• _EXCERPT_:
((

Forum: Ferret Pagination, sorting and conditions: the combination is breaking my search results...

73c04e9ef9ca435c5b19a2e765ae6d20?d=identicon&s=25 Max Williams (max-williams)
on 2008-04-25 12:46
(Received via mailing list)
Hi

I have a problem with a search where i want to get some results
according to
some conditions, sort the results, and then paginate over the sorted
collection.

My search looks like this:

      @results  = TeachingObject.find_with_ferret(search_term,
                        #(ferret) options
                        {:page => options[:page],
                        :per_page => options[:per_page],
                        :sort =>
Ferret::Search::SortField.new(:asset_count,
:type => :integer, :reverse => true )},
                        #find options
                        { :conditions => ["id in (?)", @ids] } )

where @ids is an array of ids from which the results must come (ie a
collection of 'allowed' results of which @results will be a subset):
often
the search term is set to * to get all of this collection in @results.
':asset_count' is an untokenized ferret field that stores integers.

Through debugging and experimenting, i've observed the following:

   - The overall results set, without sorting/pagination, is correct
   (therefore :conditions is being taken into account).
   - If :per_page is set to be so large that no pagination is required,
then
   the sorting occurs properly (therefore sorting is being taken into
account)
   - If :per_page is reduced so that pagination is required, then the
   sorting of the overall set breaks: it seems as if the results are
ordered by
   id, then paginated.

))

• _TASK INSTRUCTIONS_:
(1) Do statements (a) to (c) agree with the forum post on Ferret pagination? For each, answer yes or no and quote the words of the post that decide it. (a) The ':asset_count' field is tokenized. (b) Without sorting or pagination, the overall set of results is correct. (c) When pagination is required, the results appear to be ordered by id and then paginated.
(2) Write out the part of the Ferret forum post that opens with the words containing "where @ids is" and closes with "taken into account).", switching "debugging" for "testing".

• _INFORMATION SUPPLIED_:
((

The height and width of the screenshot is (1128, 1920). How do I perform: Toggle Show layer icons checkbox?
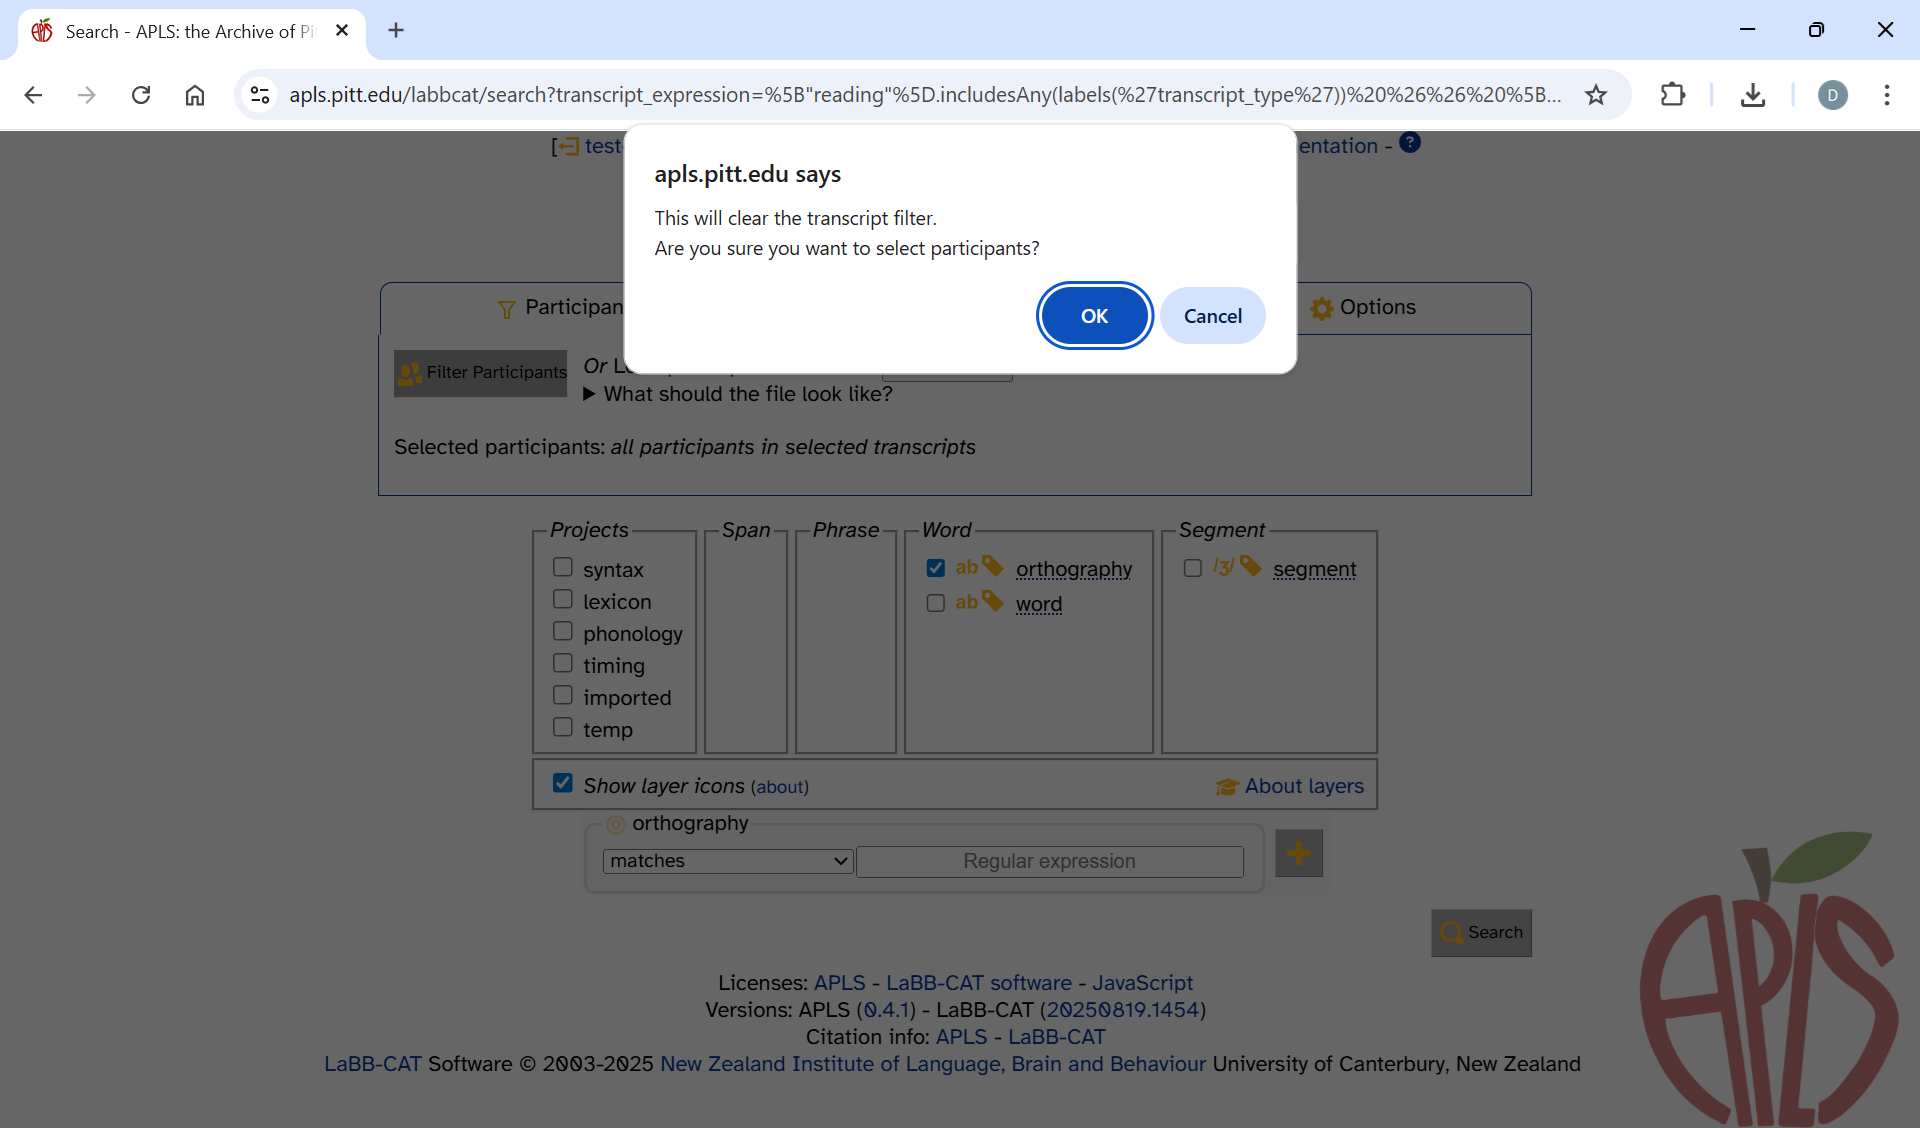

))

• _SOLUTIONS IN ORDER_:
(1)
(a) No: "':asset_count' is an untokenized ferret field that stores integers."
(b) Yes: "The overall results set, without sorting/pagination, is correct"
(c) Yes: "it seems as if the results are ordered by id, then paginated."

(2)
where @ids is an array of ids from which the results must come (ie a
collection of 'allowed' results of which @results will be a subset):
often
the search term is set to * to get all of this collection in @results.
':asset_count' is an untokenized ferret field that stores integers.

Through testing and experimenting, i've observed the following:

   - The overall results set, without sorting/pagination, is correct
   (therefore :conditions is being taken into account).